And as of Monday morning, when he met with a dozen editors of the Jewish press at the Regency Hotel here, Shamir said he had found willing listeners to his worries about Israelis and Soviet Jews going to live in the United States and the various branches of Judaism going at each other. “Since the last year I have tried to concentrate my efforts on Jewish problems,” he explained.

The premier said he offered to 1,200 “yordim” (Israeli emigrants) he spoke to Sunday in Encino, Calif., the services of the Absorption Ministry to help them find jobs and housing in Israel and cope with personal problems.

“It was a start of a campaign,” he said. “It will not be the only meeting.” He asserted that he hoped yordim could establish ongoing contact with Israeli consulates, which are working with the Jewish Agency.

Several hundred thousand Israelis are thought to live outside Israel. “We would like to get them back — if not the parents, then the children,” Shamir said.

He contended that living outside Israel was most painful for the children, who are uprooted from their native language and culture. Moreover, he claimed that many of the yordim of all ages would have a better lifestyle in Israel, as they’re not doing so well financially in the United States and since the Israeli economy is on the rebound.

He admitted that Israelis, even the leaders, used to feel “a kind of contempt” toward the yordim. “We never spoke directly with them. Now we have determined that it’s useless to ignore them.”

SOVIET REFUGEE STATUS

The Premier also reiterated his and his government’s desire to have the United States stop granting refugee status to Soviet Jewish emigrants. That would mean all emigres would go directly to Israel, as their visas indicate. Shamir made this point publicly in Washington last week, and the Cabinet echoed him on Sunday.

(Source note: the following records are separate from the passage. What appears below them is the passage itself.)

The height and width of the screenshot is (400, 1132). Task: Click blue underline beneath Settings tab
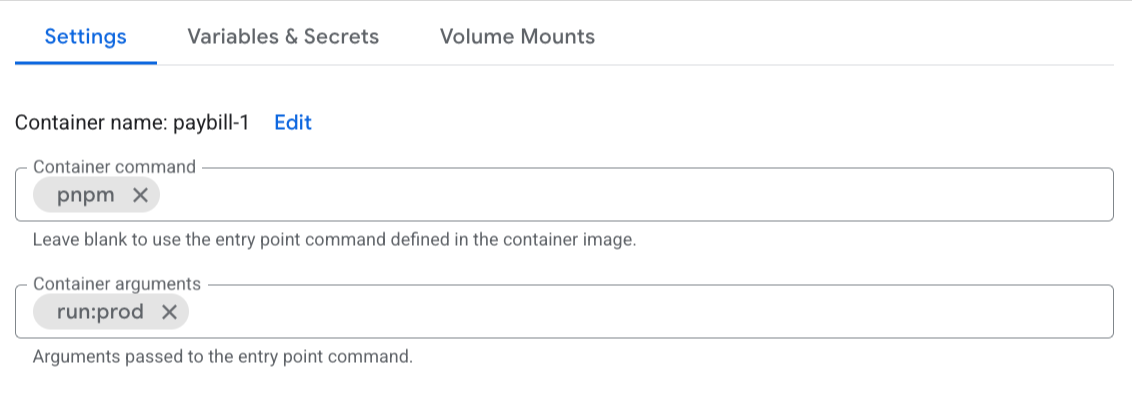86,62
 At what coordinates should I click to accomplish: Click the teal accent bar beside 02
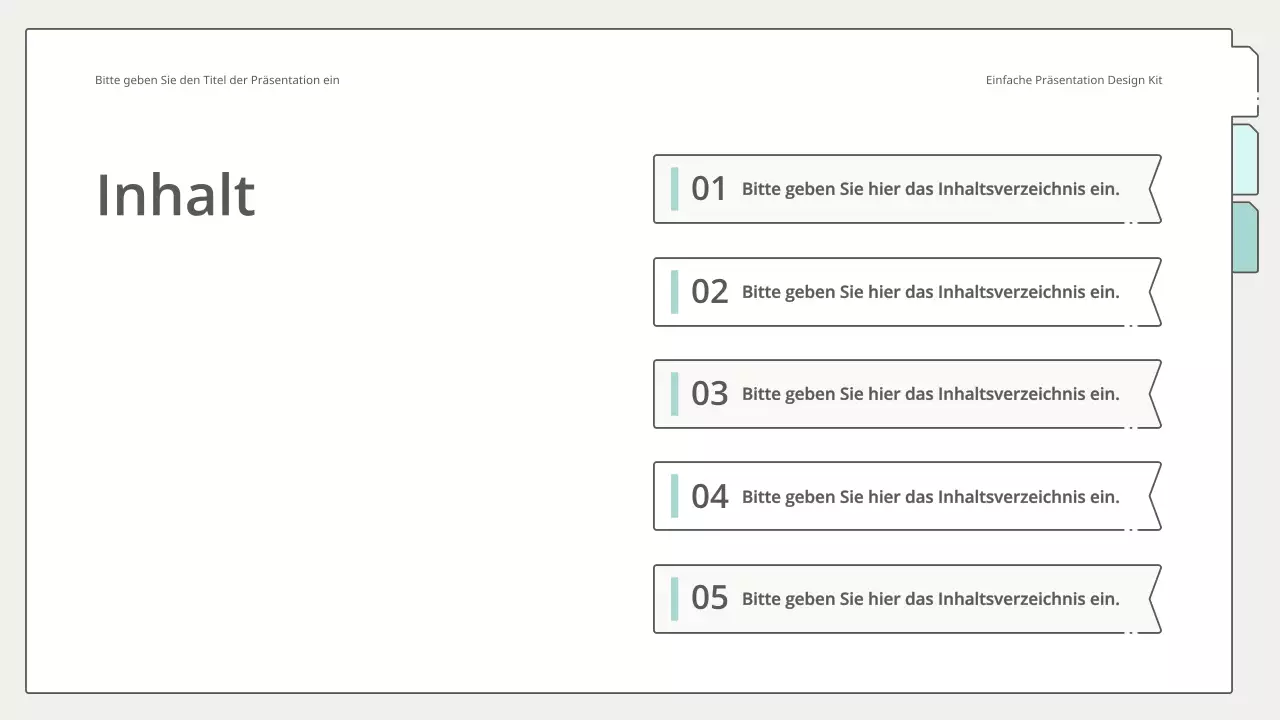click(674, 292)
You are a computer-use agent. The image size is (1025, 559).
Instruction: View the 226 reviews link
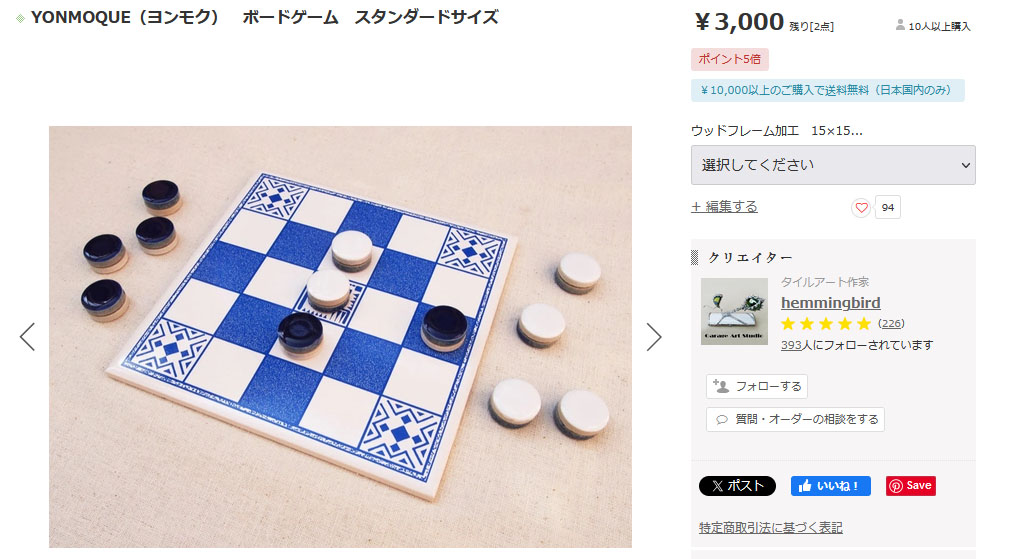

About 80 percent of the most recent emigres have come first to the United States and stayed, he said. To allow this to continue undermines Israeli efforts on their behalf, according to Shamir. He said the Soviet government has “partially accepted” Israel’s ongoing contention that Jews have no ethnic place in the USSR and instead belong in Israel.

Finally, the Premier said he was concerned about “the problem of the Law of Return and, as it is defined in Israel and here, ‘Who is a Jew?'” The law allows all Jews citizenship in Israel; however, certain religious elements have sought to amend the law to define Jewishness religiously. The issue becomes especially volatile when focused on non-Orthodox converts to Judaism.

Shamir recently appointed a ministerial committee, which he chairs, to examine solutions to the issue, and he said he would meet Tuesday with leaders of American Conservative, Orthodox and Reform Judaism and invite them to make suggestions to the committee.

In response to questions, the Premier downplayed the differences between himself and the Reagan Administration on the prospect of an international conference to discuss peace in the Middle East.

He claimed that Administration officials have suggested the conference as only a possibility, and have not applied pressure. “They are very far from being enthusiastic about such a conference,” he said.

He didn’t indicate if his disagreement over the conference with Foreign Minister Shimon Peres could rupture the Labor-Likud government, as he did later Monday to another group of journalists (see February 24 Bulletin).

As for the Lavi, Israel’s fighter plane that the Pentagon wants to discontinue because of cost estimates that exceed Israel’s, Shamir said, “I think we will find another solution together with the American government.”

The editors thanked Shamir for being the first Israeli Premier to hold an exclusive meeting with editors of the American Jewish press.